Argentins et Néerlandais écriront mercredi en demi-finale du Mondial un nouveau chapitre de leur grand "classique", marqué par le souvenir de 1978 et le premier titre de l'Argentine à domicile en pleine dictature militaire qui a ensuite eu des répercussions sur la reine des Pays-Bas.
Le 25 juin 1978, le dictateur Jorge Videla levait les bras au ciel après le triomphe de l'Albiceleste (3-1 a.p.), en finale à Buenos Aires, devant des Néerlandais privés de Johan Cruyff, resté au pays par choix personnel.
Les cris des 71.000 spectateurs présents au stade Monumental couvraient ceux des prisonniers enfermés secrètement à dix rues de là, dans l'Ecole supérieure mécanique de l'armée (Esma), centre de torture emblématique de la dictature (1976-83).
Trente six ans plus tard, l'histoire rattrape deux pays au destin lié: la reine des Pays-Bas, Maxima Zorreguieta, qui est née et a grandi à Buenos Aires, doit composer avec un père qui fut secrétaire d’État à l'Agriculture pendant la junte militaire, qui avait fait 30.000 "disparus".
En tant qu'ancien ministre de la dictature, Jorge Zorreguieta n'avait pas été autorisé à assister au mariage princier en février 2002, ni même à la cérémonie d'intronisation du nouveau roi Willem-Alexander, l'époux de sa fille, le 30 avril 2013.
"Quand ils jouaient à River (River Plate est le club qui évolue au Monumental), selon le sens du vent, nous pouvions entendre les cris après chaque but. Cela se mélangeait avec ce qui se passait ici à l'intérieur, parce qu'il y a eu un arrêt (des tortures) avec la présence de la presse étrangère", relate la journaliste Miriam Lewin, une des survivantes de l'Esma.
- "Utilisés politiquement" -
Le régime militaire, malgré des appels au boycott précédant le tournoi, s'est servi de "son" Mondial pour améliorer l'image d'un pays plongé dans la terreur.
Des médias étrangers, notamment néerlandais, ont tout de même réussi à lever une partie du voile qui masquait la réalité, avant que le monde ne découvre l'ampleur de la tragédie.
"La Coupe du monde a été la campagne de propagande la plus extraordinaire et la plus géniale de la dictature militaire, et son unique succès, parce que l'autre (campagne) c'était les Malouines", explique Lewin.
En 1982, l'armée argentine avait subi un humiliant camouflet dans cet archipel de l'Atlantique Sud, après 74 jours de combats face aux Anglais.
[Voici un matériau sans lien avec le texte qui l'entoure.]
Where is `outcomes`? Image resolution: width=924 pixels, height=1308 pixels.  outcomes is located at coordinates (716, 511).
Une polémique secoue toujours l'Argentine: la fête qui a suivi le sacre de 1978 servait-elle de caution pour la dictature ou d’échappatoire pour une société accablée par la situation politique?
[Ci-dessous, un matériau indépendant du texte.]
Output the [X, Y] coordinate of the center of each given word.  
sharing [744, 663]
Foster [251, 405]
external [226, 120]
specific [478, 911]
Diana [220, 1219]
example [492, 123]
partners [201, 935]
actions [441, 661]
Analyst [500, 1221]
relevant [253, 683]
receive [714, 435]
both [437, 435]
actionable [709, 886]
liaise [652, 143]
Dans le documentaire "Mondial-78, l'histoire parallèle", Estela de Carlotto, la leader des Mères de la place de Mai (une association de mères de disparus) raconte qu'elle et son mari pleuraient la disparition de leur fille et d'un petit-fils pendant que sa famille célébrait les buts de l'Argentine. "Pendant que vous criez, vous étouffez les cris des torturés", disait-elle.
En 2006, Maxima, encore princesse, avait rencontré à sa demande Estela de Carlotto, dont l'association a permis de retrouver 110 enfants disparus ou volés par les militaires. "C'était une rencontre très positive. Parce qu'elle a montré qu'elle n'était pas indifférente à la violation des Droits de l'homme. Elle a une grande sensibilité et elle m'a paru très intelligente", a rapporté Carlotto à l'AFP en 2013.
Sur un autre terrain, sportif celui-là, l'Argentine s'interroge encore aujourd'hui sur le rôle des joueurs pendant le Mondial controversé.
"Il ne fait aucun doute que nous avons été utilisés politiquement, mais je ne me sens pas comme un acteur" de la dictature, dit Ricardo Villa, un des champions du monde.
Son coéquipier Daniel Bertoni, auteur du dernier but en finale, reconnaît pourtant: "Nous les avons aidés, parce qu'avec nos victoires, ils sont restés un petit peu plus longtemps au pouvoir".
Depuis la finale de 1978, l'Argentine n'a plus jamais gagné en Coupe du monde contre les Pays-Bas, qui l'ont éliminée (2-1) en quart de finale en 1998 avant de la neutraliser (0-0) en poules en 2006.